## Source passage
= = = = = = =
Take Action: Tell USDA to Crack Down on “Organic” Livestock Factories

(Beyond Pesticides, May 22, 2020) For years, USDA has been looking the other way as giant corporate agribusinesses, primarily producing conventional eggs and poultry, have squeezed family-scale farmers out of the market and misled and defrauded consumers.

Due to a lawsuit challenging the Trump administration on the scuttling of new rules that would make it harder for factory farms to qualify for organic status, USDA is seeking input on what was previously an error-filled and biased economic assessment of the rulemaking.

Please sign the letter by noon on Tuesday, May 26, to include your voice in our response to the official proceedings.

If you would prefer to write your own custom comment you can submit it on Regulations.gov.

Letter to National Organic Program (Jenny Tucker, Ph.D.

To the National Organic Program:

Please include my comment below in evaluating the economic analysis report pursuant to the Organic Livestock and Poultry Practices rulemaking.

Docket number: AMS-NOP-20-0037

Both the current and previous OLPP analyses include the following misstatements and omissions:

  1. It is a misconception to refer to, and judge, the economic impacts of the OLPP as if the requirement for outdoor access was a new and onerous regulation. In fact, from the beginning of the USDA organic program, “all” organic livestock have been required to have access to the outdoors. The new proposed rule does nothing more than create some enforceable benchmarks to facilitate oversight by USDA and its accredited third-party certifiers. 
  2. Analyzing the economic impact, as if this were a new regulatory obligation, is misdirected. All organic livestock producers should have been providing meaningful outdoor access from day one.
= = = = = = =
## Do this
Please copy out the entire passage on the USDA organic livestock rules word for word.

## Collected data
= = = = = = =
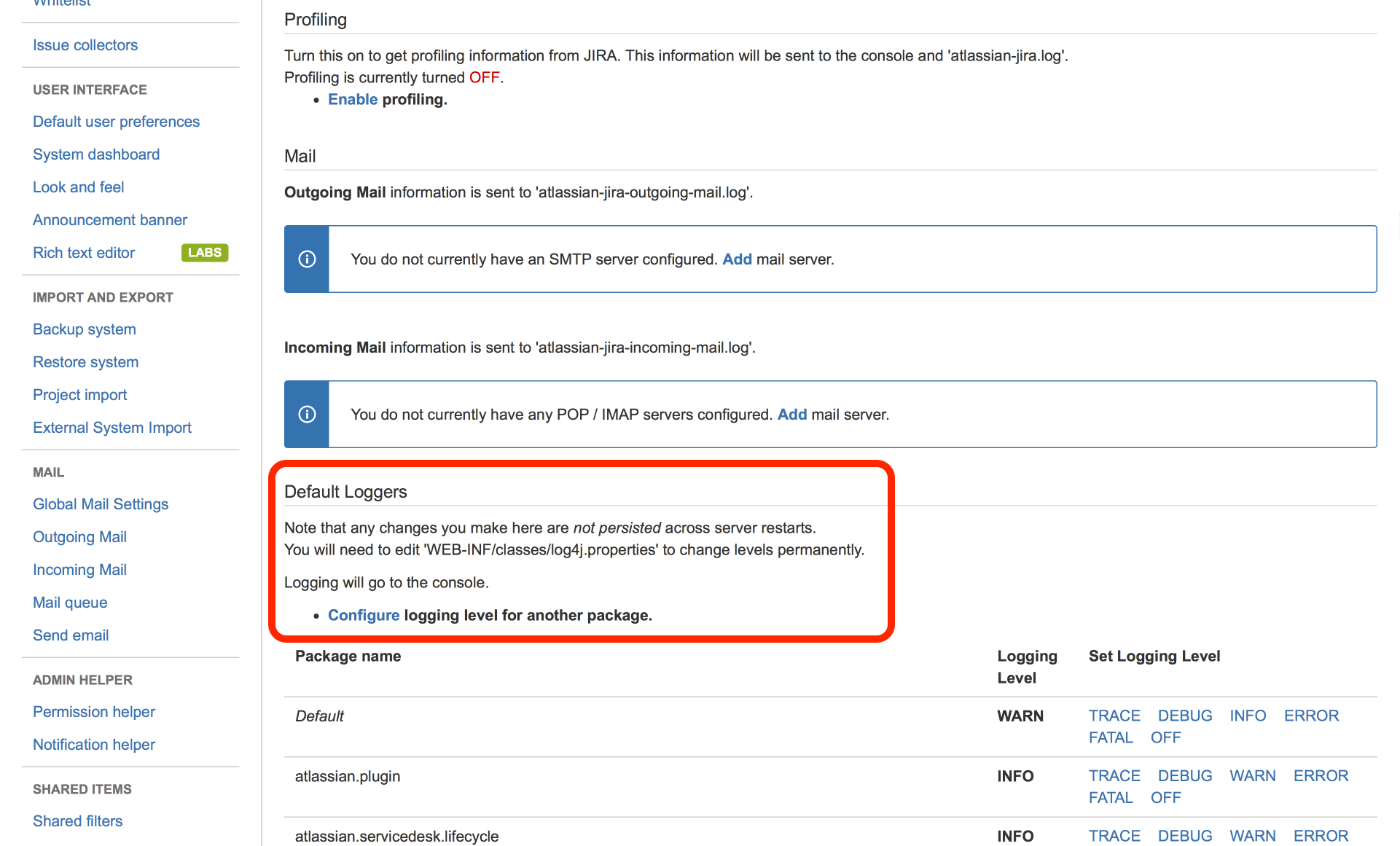Enable profiling via the Enable link
Screen dimensions: 1400x846
coord(353,99)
= = = = = = =
## Task result
Take Action: Tell USDA to Crack Down on “Organic” Livestock Factories

(Beyond Pesticides, May 22, 2020) For years, USDA has been looking the other way as giant corporate agribusinesses, primarily producing conventional eggs and poultry, have squeezed family-scale farmers out of the market and misled and defrauded consumers.

Due to a lawsuit challenging the Trump administration on the scuttling of new rules that would make it harder for factory farms to qualify for organic status, USDA is seeking input on what was previously an error-filled and biased economic assessment of the rulemaking.

Please sign the letter by noon on Tuesday, May 26, to include your voice in our response to the official proceedings.

If you would prefer to write your own custom comment you can submit it on Regulations.gov.

Letter to National Organic Program (Jenny Tucker, Ph.D.

To the National Organic Program:

Please include my comment below in evaluating the economic analysis report pursuant to the Organic Livestock and Poultry Practices rulemaking.

Docket number: AMS-NOP-20-0037

Both the current and previous OLPP analyses include the following misstatements and omissions:

  1. It is a misconception to refer to, and judge, the economic impacts of the OLPP as if the requirement for outdoor access was a new and onerous regulation. In fact, from the beginning of the USDA organic program, “all” organic livestock have been required to have access to the outdoors. The new proposed rule does nothing more than create some enforceable benchmarks to facilitate oversight by USDA and its accredited third-party certifiers. 
  2. Analyzing the economic impact, as if this were a new regulatory obligation, is misdirected. All organic livestock producers should have been providing meaningful outdoor access from day one.